Saturday: Drove back to Baltimore to prepare for the bull to come up here with his son. First time I've met him & our sons have met each other. His son is a little younger than mine. I was quite nervous--of course not too sure what to expect. But the boys got along great & again we all had a super time. Took them to Fort McHenry & then we got Attman's for a late lunch/dinner.

The only downside was the bull getting pulled over by the city cops for apparently making an illegal traffic move. The cops were incredibly rude. I had pulled up to wait & when I saw that it wasn't going to be a routine stop I got out of my car to see what was going on. I walked over to talk to the bull & one of the cops starts yelling at me to get away from the bull's car because they were "in the middle of an investigation". He kept yelling at me to walk far away so obviously I did but it was very uncool. Especially the $90 traffic ticket that the bull will need to contest. Despite that, the rest of our time was super.

Later took everyone over to Hampden to see the Christmas lights on 34th. We walked down the block & again it was really great. The boys really did get along & seemed to enjoy hanging out together. There has been talk about a ski trip--we'll see what happens with that one...I'm not holding my breath.

Here's where things get complicated: The bull leaves & my new friend from work pays me a visit. Excellent chemistry, & no pheromone issues--I think he could really make me move along with the bull. Of course it's early, but I have a really good feeling about this.

My mom says that the bull is a good "transition" relationship. My bff, CFW says I ought to find a card thanking him for being part of my Transition team. But he doesn't feel transitional right now--we realized that we've been seeing each other, more or less, for six months now...in a way that's kinda nice too.... It's never easy, is it?

Wednesday, December 3, 2008

Deal breakers

Everyone who's dating likes to talk about their deal breakers. Like cigarette smoking or being a heavier drinker, etc. As I've been dating I've figured out my deal breakers--smoking being one for sure. I hate l kissing ashtrays. Heavy drinking is another--but if you are a wine afficionado then that's a different story.
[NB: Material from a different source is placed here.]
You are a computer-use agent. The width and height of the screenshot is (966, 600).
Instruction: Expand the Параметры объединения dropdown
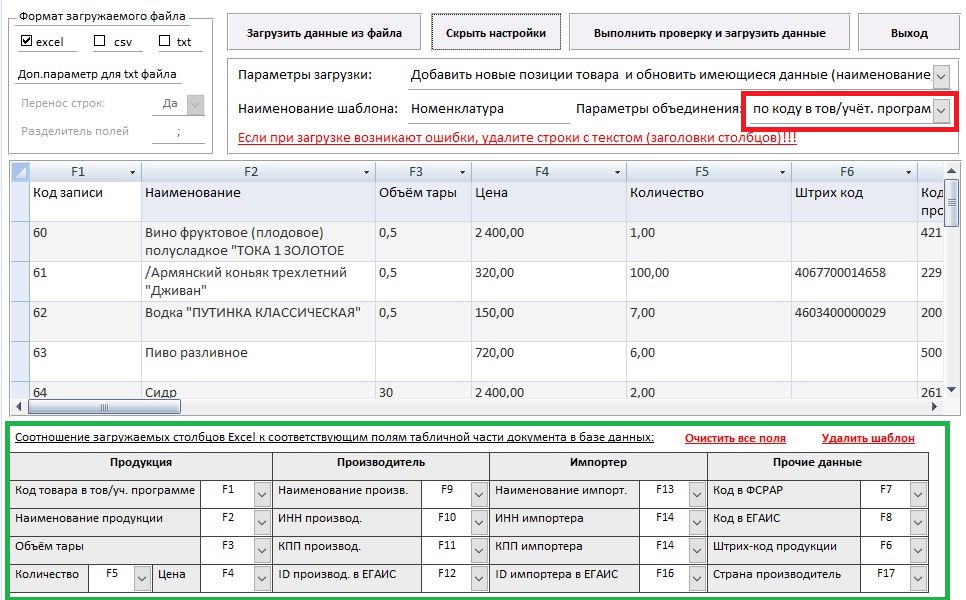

If a guy doesn't like going to hear music then that can be a potential pitfall as well. If you're following this line of thought you may have noticed that I haven't even touched on looks as deal breakers. I'm kind of sensitive about looks but I have found myself being shallow myself. I want a guy who's active & athletic so if a guy is bigger & chunky it is harder for me to accept. If he's bigger & solid, that's ok. The final sticking point is height. I like tall men. There, I've said it. If a guy is my height, I just struggle mightily--he may be super perfect in so many other ways but if I can't look up to you, well.....

Enter my lunch date today. There's so much there that works about him. Lives less than 5 minutes from me. Intelligence, quirkiness, great green eyes, athletic & active, but he's short. Everyone tells me to get over it, look beyond & he could be just what I'm looking for. Bleh!!! He WAS great. No comparisons with the bull at all. Sigh...I do like him--he is the closest to what I want except for that little niggling fact. I told everyone at work today that I fully intend to look beyond my deal breaker & I certainly will try--there's just too much there.